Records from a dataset
_ _ _ _
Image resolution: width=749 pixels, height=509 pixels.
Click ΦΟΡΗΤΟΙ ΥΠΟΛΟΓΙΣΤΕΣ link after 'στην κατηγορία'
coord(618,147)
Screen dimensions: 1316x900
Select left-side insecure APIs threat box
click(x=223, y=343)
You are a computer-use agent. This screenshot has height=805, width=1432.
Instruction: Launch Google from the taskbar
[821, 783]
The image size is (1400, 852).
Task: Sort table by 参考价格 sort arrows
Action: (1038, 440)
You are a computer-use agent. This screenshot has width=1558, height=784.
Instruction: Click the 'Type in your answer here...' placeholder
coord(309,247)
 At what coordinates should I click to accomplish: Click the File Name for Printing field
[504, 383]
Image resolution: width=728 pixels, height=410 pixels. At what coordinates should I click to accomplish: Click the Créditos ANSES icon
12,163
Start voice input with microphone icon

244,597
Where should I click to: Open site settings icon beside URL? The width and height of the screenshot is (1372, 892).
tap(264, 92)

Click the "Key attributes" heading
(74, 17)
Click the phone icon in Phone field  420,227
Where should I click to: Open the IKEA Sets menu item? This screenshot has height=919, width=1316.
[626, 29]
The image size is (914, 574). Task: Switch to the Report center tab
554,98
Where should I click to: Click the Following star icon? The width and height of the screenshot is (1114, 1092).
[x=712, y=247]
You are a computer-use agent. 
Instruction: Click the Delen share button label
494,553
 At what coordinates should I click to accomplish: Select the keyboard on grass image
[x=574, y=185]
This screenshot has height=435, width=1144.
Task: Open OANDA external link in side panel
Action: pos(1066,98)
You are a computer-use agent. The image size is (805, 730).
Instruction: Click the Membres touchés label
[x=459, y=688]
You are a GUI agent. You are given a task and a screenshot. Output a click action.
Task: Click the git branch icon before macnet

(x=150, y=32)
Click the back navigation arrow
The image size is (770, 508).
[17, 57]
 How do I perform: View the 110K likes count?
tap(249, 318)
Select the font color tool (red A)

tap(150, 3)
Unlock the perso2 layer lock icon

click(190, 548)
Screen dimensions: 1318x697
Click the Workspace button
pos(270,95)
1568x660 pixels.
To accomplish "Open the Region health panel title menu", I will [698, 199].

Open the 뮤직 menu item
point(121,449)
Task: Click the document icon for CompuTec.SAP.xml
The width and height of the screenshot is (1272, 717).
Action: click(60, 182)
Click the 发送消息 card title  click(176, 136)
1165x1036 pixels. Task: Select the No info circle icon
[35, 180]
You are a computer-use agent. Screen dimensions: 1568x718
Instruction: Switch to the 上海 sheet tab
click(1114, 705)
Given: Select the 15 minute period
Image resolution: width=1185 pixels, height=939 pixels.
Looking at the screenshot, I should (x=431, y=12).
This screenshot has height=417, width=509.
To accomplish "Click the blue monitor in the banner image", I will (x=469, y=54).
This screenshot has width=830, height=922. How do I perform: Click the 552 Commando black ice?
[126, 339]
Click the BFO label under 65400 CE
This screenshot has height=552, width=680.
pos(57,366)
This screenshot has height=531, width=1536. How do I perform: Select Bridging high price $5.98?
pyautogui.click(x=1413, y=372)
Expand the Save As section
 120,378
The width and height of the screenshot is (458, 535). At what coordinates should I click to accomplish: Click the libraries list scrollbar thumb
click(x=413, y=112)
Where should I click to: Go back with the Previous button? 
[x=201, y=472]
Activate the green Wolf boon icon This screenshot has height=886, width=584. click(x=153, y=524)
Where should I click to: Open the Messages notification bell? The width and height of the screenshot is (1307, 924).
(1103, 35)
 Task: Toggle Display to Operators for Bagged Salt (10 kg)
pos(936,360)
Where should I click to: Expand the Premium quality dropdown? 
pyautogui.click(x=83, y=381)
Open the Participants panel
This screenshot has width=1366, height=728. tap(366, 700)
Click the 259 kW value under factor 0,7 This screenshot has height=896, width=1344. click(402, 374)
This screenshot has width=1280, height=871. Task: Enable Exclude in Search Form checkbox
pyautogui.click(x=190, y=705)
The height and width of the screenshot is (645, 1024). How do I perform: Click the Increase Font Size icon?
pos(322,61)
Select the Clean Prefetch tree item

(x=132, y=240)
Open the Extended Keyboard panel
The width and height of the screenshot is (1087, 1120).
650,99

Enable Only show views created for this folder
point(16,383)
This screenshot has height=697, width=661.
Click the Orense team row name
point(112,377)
_ _ _ _
- **Exercise aim**
Lay out the material from the line containing "Where should I click to: Expand" through the line containing "This screenshot has width=1366, height=728.", both included, as a Markdown table with the columns Row and Line, leaving out blank lines.

- **Reply to the task**
| Row | Line |
|---|---|
| 1 | Where should I click to: Expand the Premium quality dropdown?  |
| 2 | pyautogui.click(x=83, y=381) |
| 3 | Open the Participants panel |
| 4 | This screenshot has width=1366, height=728. tap(366, 700) |